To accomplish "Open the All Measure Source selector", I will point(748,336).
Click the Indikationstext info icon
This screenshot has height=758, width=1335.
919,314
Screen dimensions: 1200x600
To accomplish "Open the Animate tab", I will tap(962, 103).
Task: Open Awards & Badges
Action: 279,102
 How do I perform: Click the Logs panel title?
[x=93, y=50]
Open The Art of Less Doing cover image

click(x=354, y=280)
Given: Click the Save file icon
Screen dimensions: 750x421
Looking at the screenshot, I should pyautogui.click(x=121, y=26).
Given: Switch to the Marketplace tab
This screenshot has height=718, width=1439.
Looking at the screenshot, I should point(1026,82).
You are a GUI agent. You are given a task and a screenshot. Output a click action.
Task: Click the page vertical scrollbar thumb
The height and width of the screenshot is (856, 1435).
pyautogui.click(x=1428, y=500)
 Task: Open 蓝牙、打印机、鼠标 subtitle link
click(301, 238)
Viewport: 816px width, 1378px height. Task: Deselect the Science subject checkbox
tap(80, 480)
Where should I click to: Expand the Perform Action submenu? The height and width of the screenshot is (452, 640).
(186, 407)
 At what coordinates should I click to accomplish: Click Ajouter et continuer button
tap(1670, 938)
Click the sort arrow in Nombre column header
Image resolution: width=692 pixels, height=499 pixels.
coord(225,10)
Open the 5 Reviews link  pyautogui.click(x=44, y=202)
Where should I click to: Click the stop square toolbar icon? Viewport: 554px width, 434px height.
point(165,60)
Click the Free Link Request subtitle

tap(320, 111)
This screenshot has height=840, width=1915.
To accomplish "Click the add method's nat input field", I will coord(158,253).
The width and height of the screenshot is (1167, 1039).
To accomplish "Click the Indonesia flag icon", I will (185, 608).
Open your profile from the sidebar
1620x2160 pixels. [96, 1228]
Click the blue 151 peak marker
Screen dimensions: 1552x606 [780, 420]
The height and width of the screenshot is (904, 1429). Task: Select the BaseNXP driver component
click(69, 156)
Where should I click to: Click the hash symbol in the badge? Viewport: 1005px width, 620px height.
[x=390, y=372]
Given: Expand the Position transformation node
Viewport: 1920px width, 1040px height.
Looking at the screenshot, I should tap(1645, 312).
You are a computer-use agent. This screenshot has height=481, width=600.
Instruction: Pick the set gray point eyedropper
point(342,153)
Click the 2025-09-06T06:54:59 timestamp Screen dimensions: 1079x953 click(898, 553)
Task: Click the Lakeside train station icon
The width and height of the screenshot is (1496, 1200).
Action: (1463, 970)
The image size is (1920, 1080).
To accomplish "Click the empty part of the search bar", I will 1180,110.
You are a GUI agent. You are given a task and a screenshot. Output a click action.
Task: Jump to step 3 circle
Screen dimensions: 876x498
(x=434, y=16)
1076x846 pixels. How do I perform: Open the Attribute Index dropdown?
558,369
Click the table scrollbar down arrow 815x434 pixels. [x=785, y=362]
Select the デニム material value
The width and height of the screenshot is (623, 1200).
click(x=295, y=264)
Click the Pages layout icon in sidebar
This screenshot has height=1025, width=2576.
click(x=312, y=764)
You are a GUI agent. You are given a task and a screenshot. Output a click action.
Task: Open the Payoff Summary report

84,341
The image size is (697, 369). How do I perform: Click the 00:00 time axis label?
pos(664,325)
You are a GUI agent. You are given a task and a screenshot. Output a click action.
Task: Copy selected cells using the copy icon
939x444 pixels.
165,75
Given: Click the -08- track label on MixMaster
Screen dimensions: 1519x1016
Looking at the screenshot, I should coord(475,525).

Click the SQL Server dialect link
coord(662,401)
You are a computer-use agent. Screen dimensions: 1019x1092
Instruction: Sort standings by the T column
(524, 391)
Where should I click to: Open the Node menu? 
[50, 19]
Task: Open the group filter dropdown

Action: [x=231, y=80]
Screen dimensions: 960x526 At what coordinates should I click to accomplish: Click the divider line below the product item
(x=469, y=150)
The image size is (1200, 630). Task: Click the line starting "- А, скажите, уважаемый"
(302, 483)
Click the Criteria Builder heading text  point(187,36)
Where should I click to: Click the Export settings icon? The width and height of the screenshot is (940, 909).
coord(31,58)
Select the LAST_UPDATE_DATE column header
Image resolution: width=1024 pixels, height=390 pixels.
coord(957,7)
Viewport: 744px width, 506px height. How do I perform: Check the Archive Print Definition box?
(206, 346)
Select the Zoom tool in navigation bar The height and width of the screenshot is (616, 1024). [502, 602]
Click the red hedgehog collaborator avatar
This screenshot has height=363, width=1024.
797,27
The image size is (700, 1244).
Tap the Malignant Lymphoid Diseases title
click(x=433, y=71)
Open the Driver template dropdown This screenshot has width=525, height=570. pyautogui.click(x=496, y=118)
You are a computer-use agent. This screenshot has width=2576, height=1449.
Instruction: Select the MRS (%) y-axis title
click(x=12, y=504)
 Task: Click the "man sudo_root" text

****************************************

■ EXERCISE GOAL
Output the whole of the material above, exactly.

■ RESPONSE BOX
To accomplish "Open the All Measure Source selector", I will point(748,336).
Click the Indikationstext info icon
This screenshot has height=758, width=1335.
919,314
Screen dimensions: 1200x600
To accomplish "Open the Animate tab", I will tap(962, 103).
Task: Open Awards & Badges
Action: 279,102
 How do I perform: Click the Logs panel title?
[x=93, y=50]
Open The Art of Less Doing cover image

click(x=354, y=280)
Given: Click the Save file icon
Screen dimensions: 750x421
Looking at the screenshot, I should pyautogui.click(x=121, y=26).
Given: Switch to the Marketplace tab
This screenshot has height=718, width=1439.
Looking at the screenshot, I should point(1026,82).
You are a GUI agent. You are given a task and a screenshot. Output a click action.
Task: Click the page vertical scrollbar thumb
The height and width of the screenshot is (856, 1435).
pyautogui.click(x=1428, y=500)
 Task: Open 蓝牙、打印机、鼠标 subtitle link
click(301, 238)
Viewport: 816px width, 1378px height. Task: Deselect the Science subject checkbox
tap(80, 480)
Where should I click to: Expand the Perform Action submenu? The height and width of the screenshot is (452, 640).
(186, 407)
 At what coordinates should I click to accomplish: Click Ajouter et continuer button
tap(1670, 938)
Click the sort arrow in Nombre column header
Image resolution: width=692 pixels, height=499 pixels.
coord(225,10)
Open the 5 Reviews link  pyautogui.click(x=44, y=202)
Where should I click to: Click the stop square toolbar icon? Viewport: 554px width, 434px height.
point(165,60)
Click the Free Link Request subtitle

tap(320, 111)
This screenshot has height=840, width=1915.
To accomplish "Click the add method's nat input field", I will coord(158,253).
The width and height of the screenshot is (1167, 1039).
To accomplish "Click the Indonesia flag icon", I will (185, 608).
Open your profile from the sidebar
1620x2160 pixels. [96, 1228]
Click the blue 151 peak marker
Screen dimensions: 1552x606 [780, 420]
The height and width of the screenshot is (904, 1429). Task: Select the BaseNXP driver component
click(69, 156)
Where should I click to: Click the hash symbol in the badge? Viewport: 1005px width, 620px height.
[x=390, y=372]
Given: Expand the Position transformation node
Viewport: 1920px width, 1040px height.
Looking at the screenshot, I should tap(1645, 312).
You are a computer-use agent. This screenshot has height=481, width=600.
Instruction: Pick the set gray point eyedropper
point(342,153)
Click the 2025-09-06T06:54:59 timestamp Screen dimensions: 1079x953 click(898, 553)
Task: Click the Lakeside train station icon
The width and height of the screenshot is (1496, 1200).
Action: (1463, 970)
The image size is (1920, 1080).
To accomplish "Click the empty part of the search bar", I will 1180,110.
You are a GUI agent. You are given a task and a screenshot. Output a click action.
Task: Jump to step 3 circle
Screen dimensions: 876x498
(x=434, y=16)
1076x846 pixels. How do I perform: Open the Attribute Index dropdown?
558,369
Click the table scrollbar down arrow 815x434 pixels. [x=785, y=362]
Select the デニム material value
The width and height of the screenshot is (623, 1200).
click(x=295, y=264)
Click the Pages layout icon in sidebar
This screenshot has height=1025, width=2576.
click(x=312, y=764)
You are a GUI agent. You are given a task and a screenshot. Output a click action.
Task: Open the Payoff Summary report

84,341
The image size is (697, 369). How do I perform: Click the 00:00 time axis label?
pos(664,325)
You are a GUI agent. You are given a task and a screenshot. Output a click action.
Task: Copy selected cells using the copy icon
939x444 pixels.
165,75
Given: Click the -08- track label on MixMaster
Screen dimensions: 1519x1016
Looking at the screenshot, I should coord(475,525).

Click the SQL Server dialect link
coord(662,401)
You are a computer-use agent. Screen dimensions: 1019x1092
Instruction: Sort standings by the T column
(524, 391)
Where should I click to: Open the Node menu? 
[50, 19]
Task: Open the group filter dropdown

Action: [x=231, y=80]
Screen dimensions: 960x526 At what coordinates should I click to accomplish: Click the divider line below the product item
(x=469, y=150)
The image size is (1200, 630). Task: Click the line starting "- А, скажите, уважаемый"
(302, 483)
Click the Criteria Builder heading text  point(187,36)
Where should I click to: Click the Export settings icon? The width and height of the screenshot is (940, 909).
coord(31,58)
Select the LAST_UPDATE_DATE column header
Image resolution: width=1024 pixels, height=390 pixels.
coord(957,7)
Viewport: 744px width, 506px height. How do I perform: Check the Archive Print Definition box?
(206, 346)
Select the Zoom tool in navigation bar The height and width of the screenshot is (616, 1024). [502, 602]
Click the red hedgehog collaborator avatar
This screenshot has height=363, width=1024.
797,27
The image size is (700, 1244).
Tap the Malignant Lymphoid Diseases title
click(x=433, y=71)
Open the Driver template dropdown This screenshot has width=525, height=570. pyautogui.click(x=496, y=118)
You are a computer-use agent. This screenshot has width=2576, height=1449.
Instruction: Select the MRS (%) y-axis title
click(x=12, y=504)
 Task: Click the "man sudo_root" text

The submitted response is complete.